ClusterTruck has been operating since 2016, founded on the principle of vertical integration. It controls the order platform, the cooking and the drivers through a single end-to-end software platform. When the company first started scaling up, founder and CEO Chris Baggott said the toughest aspect of the business was getting brand recognition in new markets.

In Indianapolis, the company headquarters, a busy lunch hour for the home-town company worked great. When it hit new markets, things were harder. The company expanded, then mothballed a few locations where the marketing wasn’t clicking.

Today, the company has seven locations, four in the Indianapolis area, two in Ohio and one in downtown Kansas City. It also found a partner in Kroger, which serves as host for two in-grocery kitchens currently and more to come.

A smaller kitchen footprint and a market model built around it could make growth and expansion easier.

“Now, we have a modular kitchen concept, our first is about to be deployed in the next few weeks. Not a shipping container or trailer, but a purpose-built modular building,” said ClusterTruck COO Brian Howenstein. “That allows us to get a standard footprint and model and consistent process to scale.”

This might sound like Reef, the largest ghost-kitchen operator in the industry. It too is very standardized and can essentially be dropped into one of the company’s many parking facilities. For ClusterTruck, the standard model means they can appreciate the drop-in power of a smaller format, but also integrate better with that end-to-end software system.

A standardized kitchen makes it easier to plug in smart equipment like ovens programmed to make items with many steps. The company chef has figured out how to capitalize on that automation with even complex dishes across the company’s menu that ranges from Asian to Mexican and from burgers to pizza and healthy bowls, too.
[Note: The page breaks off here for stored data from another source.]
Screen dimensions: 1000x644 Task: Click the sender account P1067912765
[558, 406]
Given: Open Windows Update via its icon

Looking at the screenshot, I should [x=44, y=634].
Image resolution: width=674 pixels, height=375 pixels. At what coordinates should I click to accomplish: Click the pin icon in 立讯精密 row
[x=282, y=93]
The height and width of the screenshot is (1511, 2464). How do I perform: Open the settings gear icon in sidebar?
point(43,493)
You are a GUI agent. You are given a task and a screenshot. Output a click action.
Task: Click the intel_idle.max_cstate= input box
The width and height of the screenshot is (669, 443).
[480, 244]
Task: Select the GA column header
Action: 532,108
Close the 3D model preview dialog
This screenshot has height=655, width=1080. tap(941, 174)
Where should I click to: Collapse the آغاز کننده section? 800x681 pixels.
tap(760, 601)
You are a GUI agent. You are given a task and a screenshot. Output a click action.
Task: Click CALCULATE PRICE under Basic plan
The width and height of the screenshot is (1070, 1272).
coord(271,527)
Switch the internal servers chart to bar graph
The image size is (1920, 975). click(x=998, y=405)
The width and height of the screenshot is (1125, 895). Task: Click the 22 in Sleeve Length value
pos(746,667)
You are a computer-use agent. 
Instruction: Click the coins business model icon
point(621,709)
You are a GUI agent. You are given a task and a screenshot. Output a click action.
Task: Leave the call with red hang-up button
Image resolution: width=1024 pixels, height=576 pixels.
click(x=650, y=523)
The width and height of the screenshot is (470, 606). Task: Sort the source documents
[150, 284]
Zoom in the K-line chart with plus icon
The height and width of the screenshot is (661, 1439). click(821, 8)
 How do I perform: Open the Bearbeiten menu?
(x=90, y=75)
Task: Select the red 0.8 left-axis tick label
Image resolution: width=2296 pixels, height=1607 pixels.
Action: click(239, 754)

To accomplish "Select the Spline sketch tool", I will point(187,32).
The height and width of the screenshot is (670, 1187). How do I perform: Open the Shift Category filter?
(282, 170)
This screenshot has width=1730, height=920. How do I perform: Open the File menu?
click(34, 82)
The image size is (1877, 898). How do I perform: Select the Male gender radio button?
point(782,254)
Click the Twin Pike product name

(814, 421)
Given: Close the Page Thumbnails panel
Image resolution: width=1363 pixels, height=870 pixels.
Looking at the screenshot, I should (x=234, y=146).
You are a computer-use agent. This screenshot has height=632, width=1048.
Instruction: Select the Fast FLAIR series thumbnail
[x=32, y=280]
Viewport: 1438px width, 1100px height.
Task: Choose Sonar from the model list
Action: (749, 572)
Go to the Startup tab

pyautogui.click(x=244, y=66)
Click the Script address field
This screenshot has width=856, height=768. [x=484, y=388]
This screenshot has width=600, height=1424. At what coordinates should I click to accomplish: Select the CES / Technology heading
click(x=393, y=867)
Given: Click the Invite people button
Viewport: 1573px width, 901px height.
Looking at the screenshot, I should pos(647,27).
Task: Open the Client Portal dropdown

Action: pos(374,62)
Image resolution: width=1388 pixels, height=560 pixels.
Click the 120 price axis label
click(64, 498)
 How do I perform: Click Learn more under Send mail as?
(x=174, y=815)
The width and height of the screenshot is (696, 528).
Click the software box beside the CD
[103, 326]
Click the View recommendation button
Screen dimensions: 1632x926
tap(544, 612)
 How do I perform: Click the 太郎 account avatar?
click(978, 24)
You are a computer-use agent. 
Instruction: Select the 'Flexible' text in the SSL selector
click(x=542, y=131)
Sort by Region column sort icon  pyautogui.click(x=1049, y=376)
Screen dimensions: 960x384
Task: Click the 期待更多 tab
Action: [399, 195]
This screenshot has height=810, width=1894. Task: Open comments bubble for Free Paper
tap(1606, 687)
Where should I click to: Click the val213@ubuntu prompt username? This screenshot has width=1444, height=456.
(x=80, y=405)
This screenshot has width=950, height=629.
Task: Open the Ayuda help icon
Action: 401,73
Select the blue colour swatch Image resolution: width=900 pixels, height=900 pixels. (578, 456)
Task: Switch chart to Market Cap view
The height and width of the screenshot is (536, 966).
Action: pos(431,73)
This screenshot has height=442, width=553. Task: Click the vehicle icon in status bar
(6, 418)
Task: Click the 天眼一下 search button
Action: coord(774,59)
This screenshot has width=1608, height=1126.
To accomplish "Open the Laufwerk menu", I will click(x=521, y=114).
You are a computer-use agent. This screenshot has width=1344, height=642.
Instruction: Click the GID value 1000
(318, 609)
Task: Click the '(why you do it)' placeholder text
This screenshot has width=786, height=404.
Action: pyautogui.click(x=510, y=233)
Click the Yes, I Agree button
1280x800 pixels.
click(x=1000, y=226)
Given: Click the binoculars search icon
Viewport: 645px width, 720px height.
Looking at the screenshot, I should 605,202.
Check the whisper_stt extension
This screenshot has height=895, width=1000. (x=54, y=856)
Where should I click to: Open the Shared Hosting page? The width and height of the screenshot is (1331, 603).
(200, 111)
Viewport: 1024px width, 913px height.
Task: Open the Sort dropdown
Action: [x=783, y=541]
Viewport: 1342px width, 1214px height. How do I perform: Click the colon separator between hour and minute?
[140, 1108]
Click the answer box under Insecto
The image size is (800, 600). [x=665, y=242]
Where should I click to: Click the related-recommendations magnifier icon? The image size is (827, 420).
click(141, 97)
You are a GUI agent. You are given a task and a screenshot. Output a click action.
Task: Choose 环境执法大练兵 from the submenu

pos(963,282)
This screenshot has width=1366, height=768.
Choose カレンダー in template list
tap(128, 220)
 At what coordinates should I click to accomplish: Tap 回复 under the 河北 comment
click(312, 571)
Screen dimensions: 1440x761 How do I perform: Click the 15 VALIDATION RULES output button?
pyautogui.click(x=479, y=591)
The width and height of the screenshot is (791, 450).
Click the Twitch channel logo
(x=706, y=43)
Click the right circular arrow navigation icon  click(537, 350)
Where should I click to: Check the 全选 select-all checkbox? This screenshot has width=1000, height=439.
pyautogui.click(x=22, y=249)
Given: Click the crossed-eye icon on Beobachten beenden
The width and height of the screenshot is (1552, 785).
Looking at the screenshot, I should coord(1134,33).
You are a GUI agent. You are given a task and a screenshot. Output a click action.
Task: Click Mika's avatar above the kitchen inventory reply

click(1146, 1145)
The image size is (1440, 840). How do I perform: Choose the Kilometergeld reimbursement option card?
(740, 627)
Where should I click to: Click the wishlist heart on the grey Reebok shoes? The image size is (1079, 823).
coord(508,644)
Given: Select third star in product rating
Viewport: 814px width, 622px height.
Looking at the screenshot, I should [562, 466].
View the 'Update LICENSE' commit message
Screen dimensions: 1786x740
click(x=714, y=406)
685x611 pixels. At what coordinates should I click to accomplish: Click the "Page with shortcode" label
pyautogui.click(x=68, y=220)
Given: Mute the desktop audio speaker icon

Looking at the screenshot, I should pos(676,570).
“They figured out how to make pad Thai in an oven, which I never thought was possible. With those ovens we’re able to control how that moves in the oven, temperatures, timings and simulate how we’re doing that in a sauté pan,” said Howenstein. “As the order comes in, we can bring that straight to the oven.”
He said the new equipment is going to existing locations as well, which will help staff be more efficient and just handle the 1,000 daily orders and 3,000 to 4,000 menu items sold across the seven locations.

The footprint and the automation make it easier to operate multiple locations in a market. That’s important for growth, being able to cater to diners at the office, home and wherever helps turn ClusterTruck into a go-to for all manner of dining occasions.

“We want to enter a market with four or five locations instead of one. We find our customers become much more valuable and more sticky if they can order in all the places they are,” said Howenstein. “When they were just downtown, they used us for lunch, when we went to where they live, it was game over. Every time we add a kitchen it raises the whole level.”

He said the company will work to fill out existing markets with the smaller kitchens, then identify the next two or three markets it wants to tackle under the new fast-scaling method. The first push will be deeper penetration in the Indianapolis market—where the company has two Kroger locations and one standalone kitchen in development—and three in the Columbus area; both Kroger locations.